While you are not alone, you only have to look at yourself in a mirror to answer this question.
Do I want to achieve change or watch as others pass by me as I sit and observe?
Only 17% of individuals, from a career perspective, enjoy what they do.
Your choices are – do you stay on as a spectator or do you become an active participant?
Do you want to be the 17% of free-spirited individuals who look forward to work or do you want to be the 83% of deprived individuals continuing to do the same old for the rest of your working life?
I see a lot of engineers of various experience levels, whether they be civil, electrical, mechanical, chemical, telecommunications, industrial engineering or of any denomination – languishing badly in their careers.
They are unsure of their career direction and where its heading. Unsure if what they are doing is going to deliver the best outcome for them. Unsure if they should stay where they are from a work perspective or leave. Unsure if they should start a business of their own or continue on in employment. Unsure why they are not getting call backs from the various job applications they’ve made via job boards. Unsure as to why recruiters say one thing and do another or why recruiters never return their phone calls. Unsure if the jobs they are applying for via recruiters are even real. Unsure if the job they are in is secure or not and what would they do if their job were made redundant. Unsure if engineering is the right choice for them despite being in the industry as an engineer for ten plus years. Unsure if there is a “blacklist” they are on and whether that’s the reason why they’ve not been hired for some length of time. Unsure if they should continue on or just give up and start doing something totally different (like driving an Uber cab!). Unsure if ageism is what is holding them back. Unsure which industry or company to target and how to get to the relevant decision makers. Unsure how to approach those decision makers, given when they’ve tried to approach them they’ve had no or very poor responses back.
So they come to me for guidance. I offer them a book relevant for engineers at no cost on why engineers continue to stay dissatisfied with their current work situation without an escape plan.
They read the book and then come up to me for a consult (which currently is at no cost but will be at a nominal cost from 2018). This is done through an hour or so spent listening to their situation. I provide them an insight into what’s happening on the cold front given changing industry and economic circumstances analyzing their specific situation, helping them understand what is happening within their careers. I offer pathways through a Program I run providing examples of other engineers similar to them who’ve undertaken the Program. Engineers who have come out of it flying free within careers they have re-discovered through skills I have taught them which they will retain for life.
There is a segment (probably close to 17-20% ) who decide to participate.
And then there is the rest who I describe as the Spectators.

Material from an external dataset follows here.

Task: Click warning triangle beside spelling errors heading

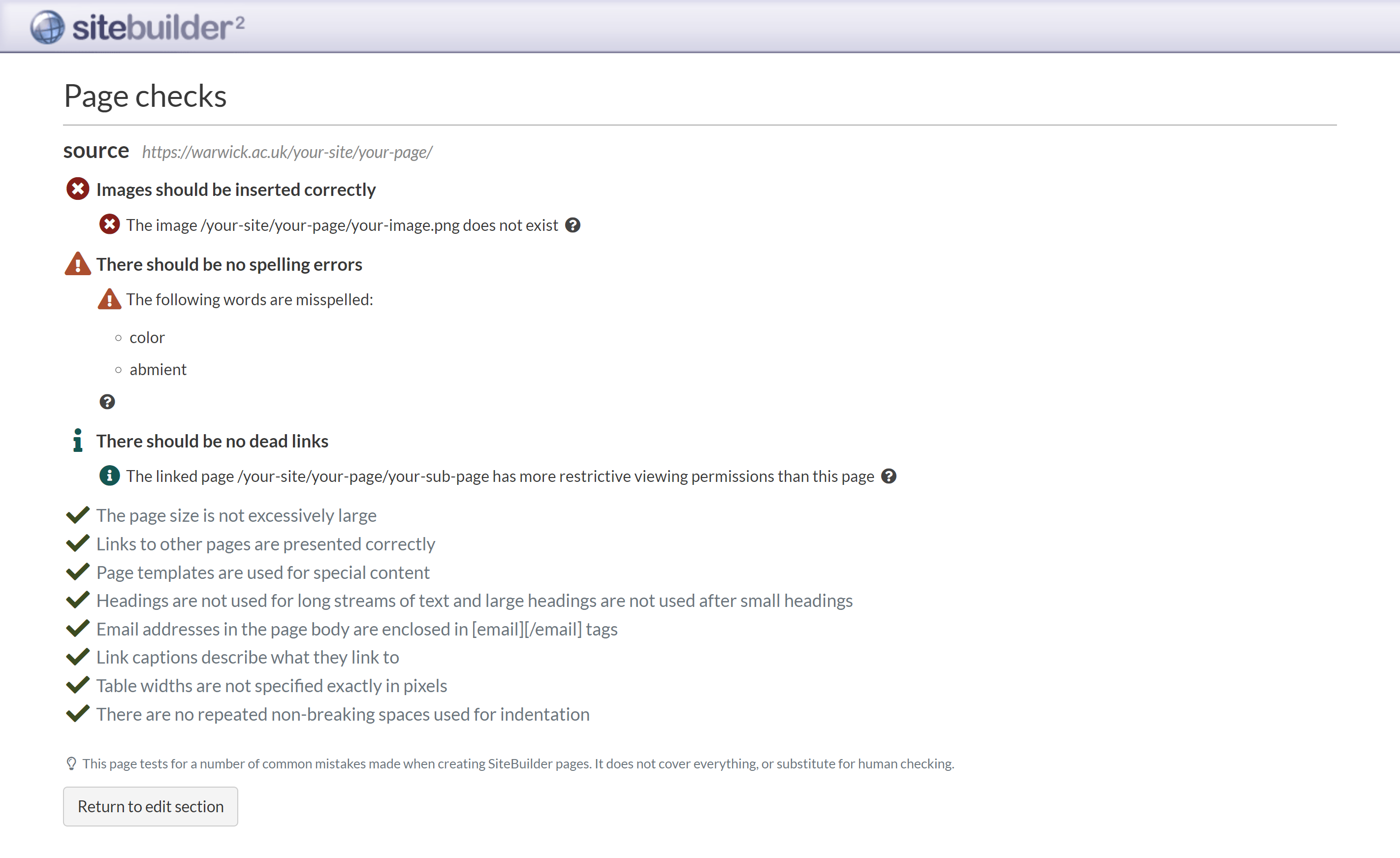Action: (78, 264)
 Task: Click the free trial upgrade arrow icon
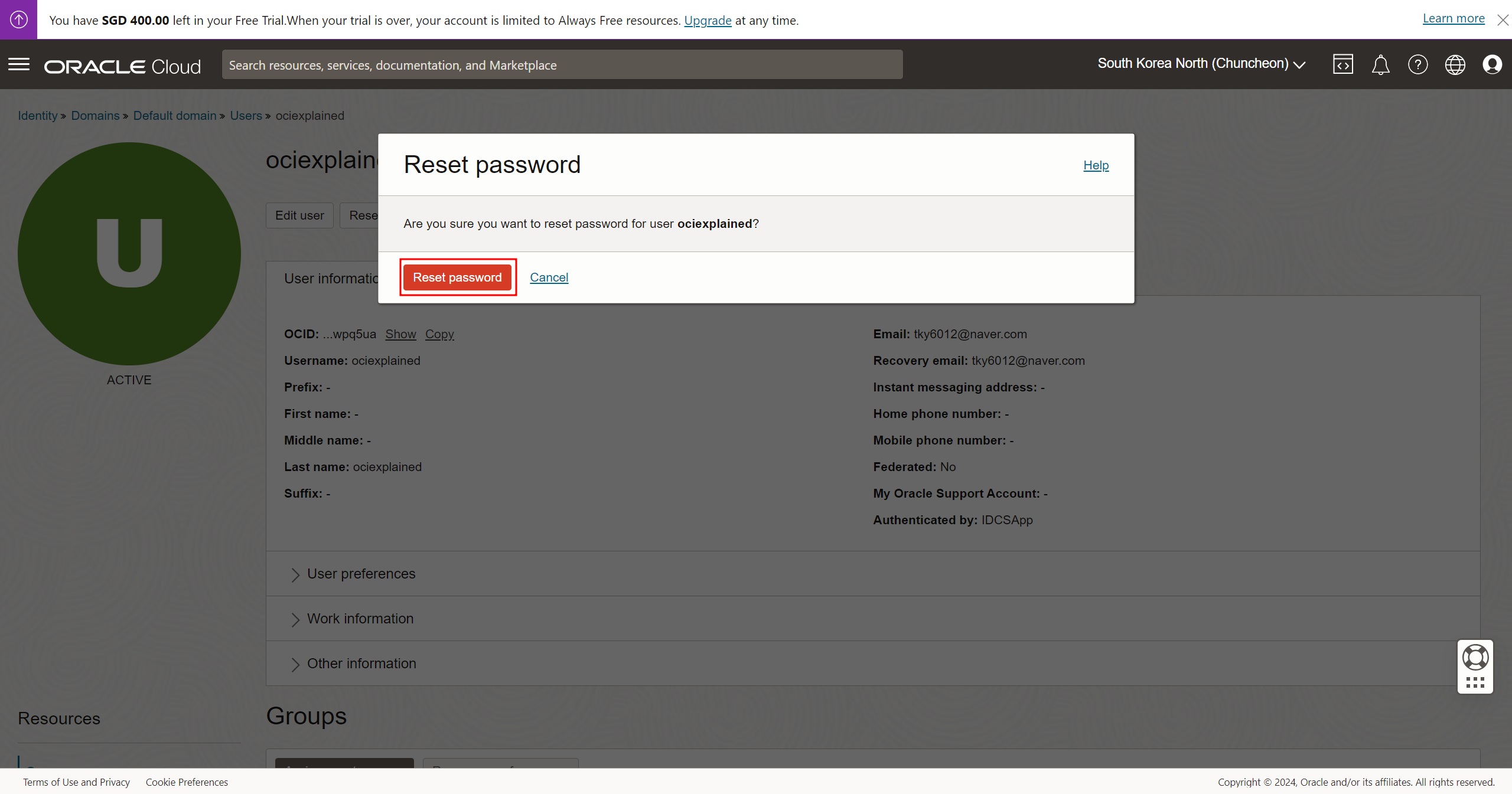(18, 19)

They like to watch (and continue to languish). They sit on the side lines. They vacillate. They cheer (so openly say that what I’ve conveyed is great) but then do nothing further.

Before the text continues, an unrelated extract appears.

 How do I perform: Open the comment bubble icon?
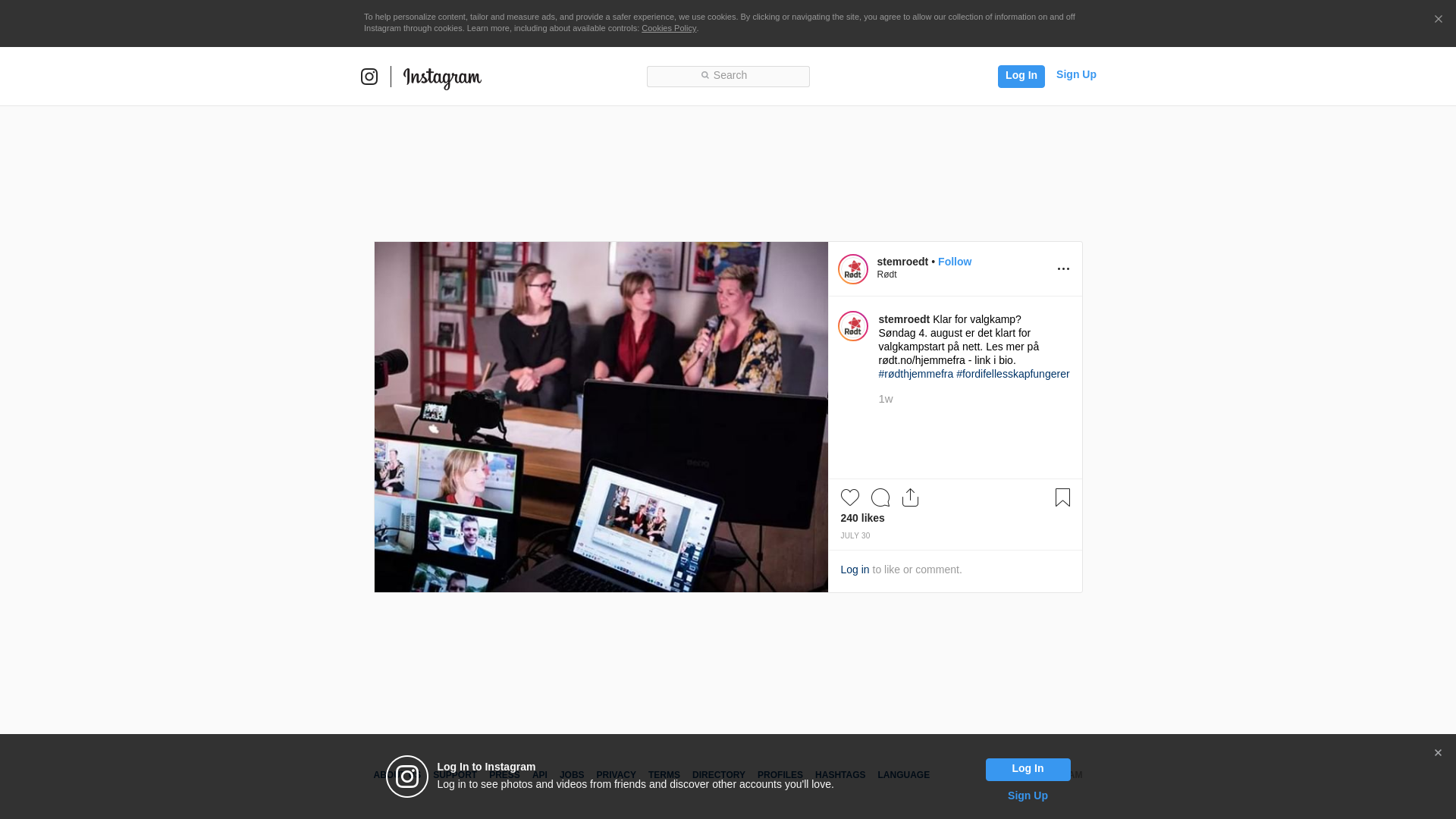[880, 497]
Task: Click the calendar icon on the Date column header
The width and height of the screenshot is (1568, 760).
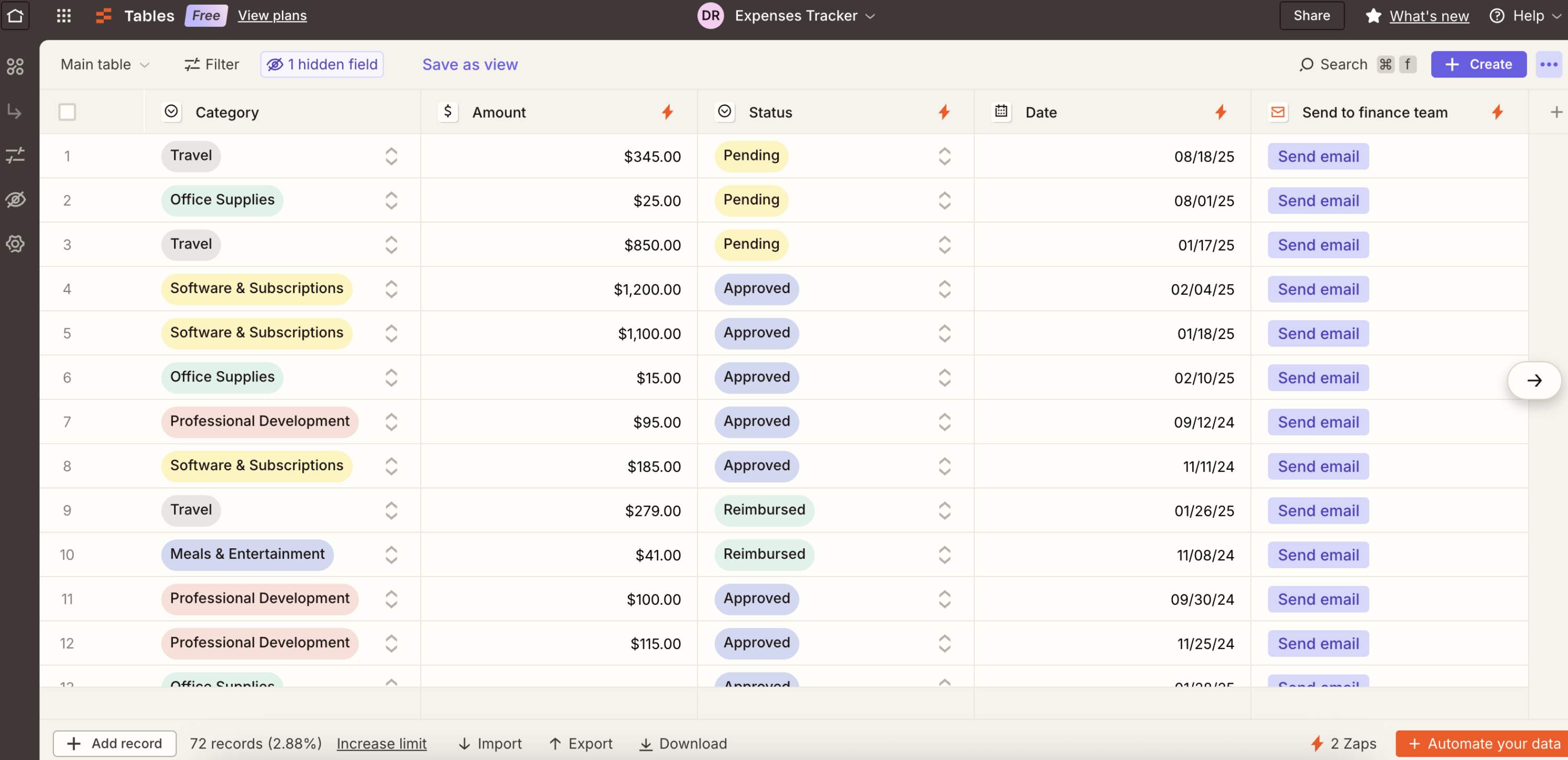Action: click(x=1000, y=112)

Yet, when I see them at networking sessions or talk to them during the year or see their LinkedIn profiles (where they continue to be, despite having told me how much they hate being where they are); I find they have not moved from where they were 6, 9 or 12 months down the line.
Will anything change by being a spectator?

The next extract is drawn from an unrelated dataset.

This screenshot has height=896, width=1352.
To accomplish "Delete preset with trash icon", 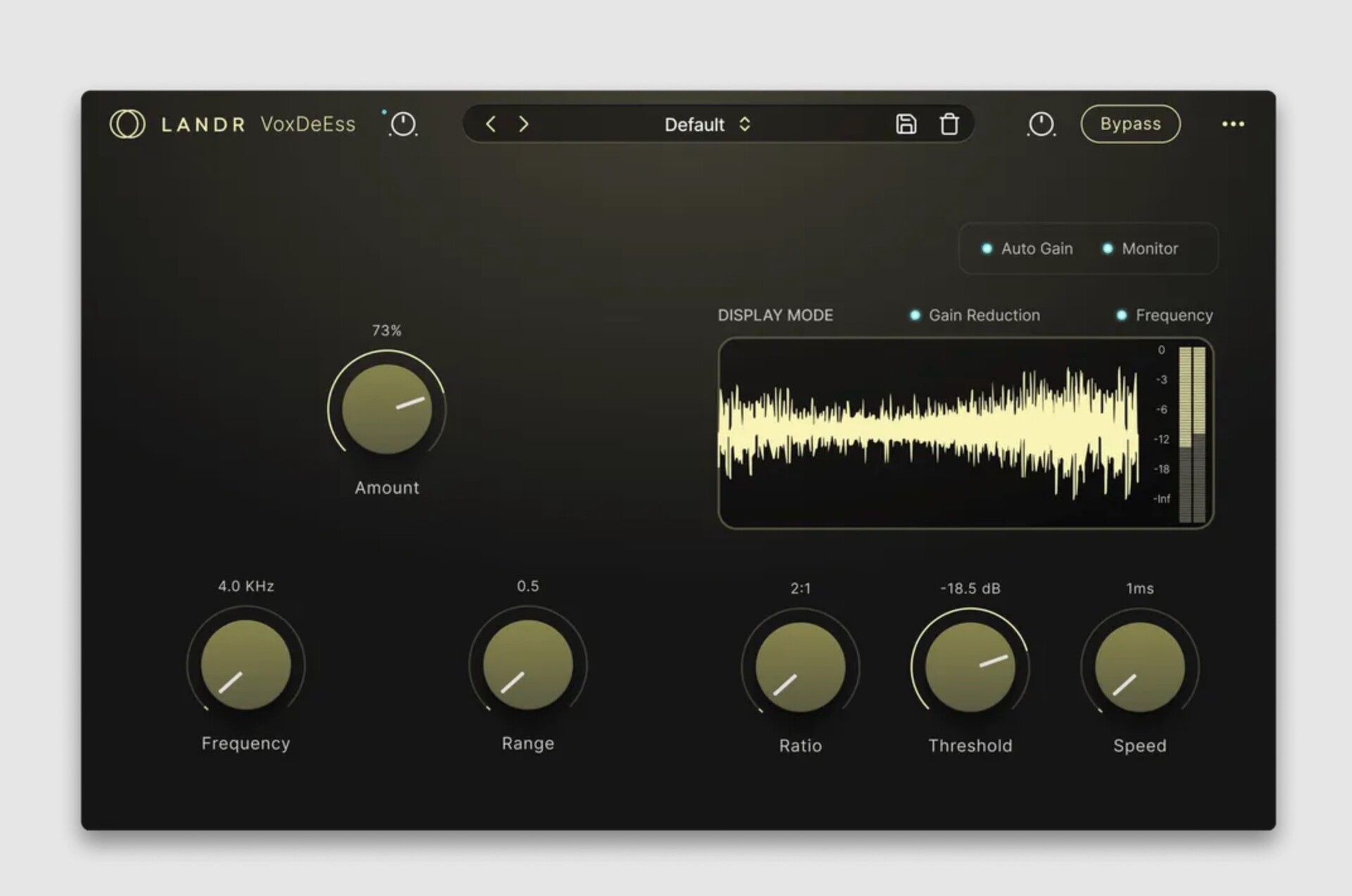I will click(949, 125).
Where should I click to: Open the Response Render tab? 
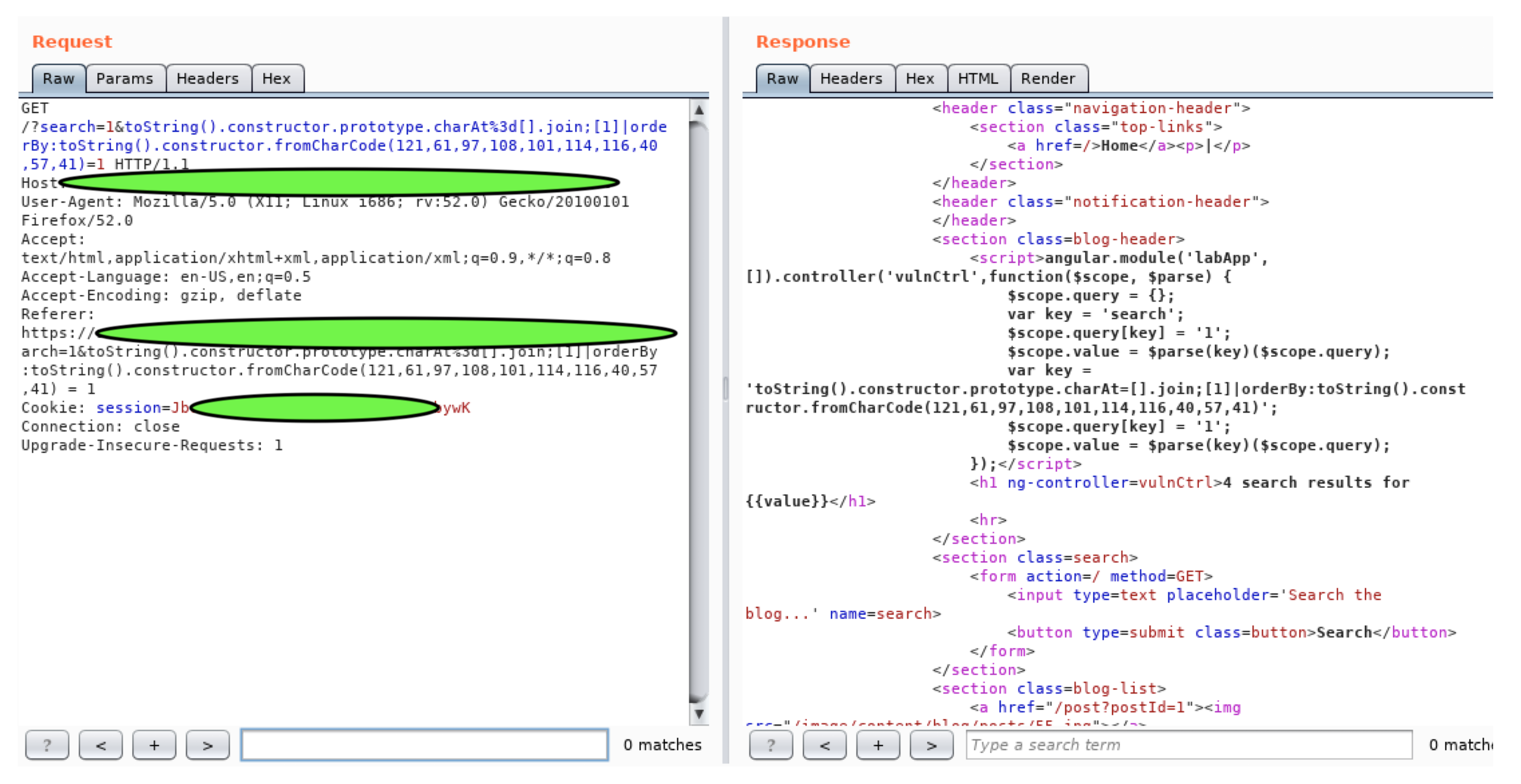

Is it any wonder self-esteem starts going down hill? Relationships come under pressure? That it becomes harder and harder to do something about it as time drags on? That you are actually losing tens of thousands of dollars by not being at your peak as compared to continuing to operate at a flat-line level? That changing something now and from now on to the rest of your working life, equates to a lot of money and a great quality of life you are missing out on?
Is it time to jump in and participate in this career game it has become (remembering it’s a competitive environment your career needs to survive within) or do you want to look back at your life and see the ruins your career has started to become, by continuing to be a spectator?
Is it time to see yourself in the mirror and ask these difficult yet emancipating questions to yourself?